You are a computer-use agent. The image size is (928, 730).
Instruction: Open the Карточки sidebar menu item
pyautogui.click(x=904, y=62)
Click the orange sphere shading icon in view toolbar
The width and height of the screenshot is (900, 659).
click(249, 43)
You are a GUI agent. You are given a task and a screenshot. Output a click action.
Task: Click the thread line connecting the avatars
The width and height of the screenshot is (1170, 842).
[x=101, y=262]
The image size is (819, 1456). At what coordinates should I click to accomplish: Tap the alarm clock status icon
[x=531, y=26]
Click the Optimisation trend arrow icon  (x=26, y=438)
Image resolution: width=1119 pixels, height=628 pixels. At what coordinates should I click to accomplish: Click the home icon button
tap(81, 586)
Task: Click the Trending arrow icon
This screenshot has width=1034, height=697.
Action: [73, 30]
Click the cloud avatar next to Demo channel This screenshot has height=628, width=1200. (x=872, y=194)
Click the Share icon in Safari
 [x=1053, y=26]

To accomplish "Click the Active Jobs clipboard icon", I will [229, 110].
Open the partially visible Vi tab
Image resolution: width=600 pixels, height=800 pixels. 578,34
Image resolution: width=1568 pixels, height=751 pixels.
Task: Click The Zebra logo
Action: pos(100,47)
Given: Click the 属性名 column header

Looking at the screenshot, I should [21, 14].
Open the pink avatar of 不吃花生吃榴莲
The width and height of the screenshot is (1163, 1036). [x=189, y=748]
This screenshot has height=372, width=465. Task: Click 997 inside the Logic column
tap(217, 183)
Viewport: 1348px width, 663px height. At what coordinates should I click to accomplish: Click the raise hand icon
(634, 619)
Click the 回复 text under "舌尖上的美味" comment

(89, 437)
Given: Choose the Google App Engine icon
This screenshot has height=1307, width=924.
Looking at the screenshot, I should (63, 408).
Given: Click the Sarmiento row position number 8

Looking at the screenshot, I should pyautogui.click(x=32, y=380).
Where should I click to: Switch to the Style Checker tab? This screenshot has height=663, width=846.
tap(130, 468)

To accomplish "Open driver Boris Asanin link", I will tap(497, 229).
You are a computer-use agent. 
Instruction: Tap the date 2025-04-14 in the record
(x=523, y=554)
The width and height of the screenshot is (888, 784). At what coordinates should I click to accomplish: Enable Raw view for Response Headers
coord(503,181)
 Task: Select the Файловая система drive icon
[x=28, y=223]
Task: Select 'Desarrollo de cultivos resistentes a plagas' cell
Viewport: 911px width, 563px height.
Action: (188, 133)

Required action:
List the lines of the entries that include "will".

Answer for the task:
To accomplish "Click the Active Jobs clipboard icon", I will [229, 110].
To accomplish "Open driver Boris Asanin link", I will tap(497, 229).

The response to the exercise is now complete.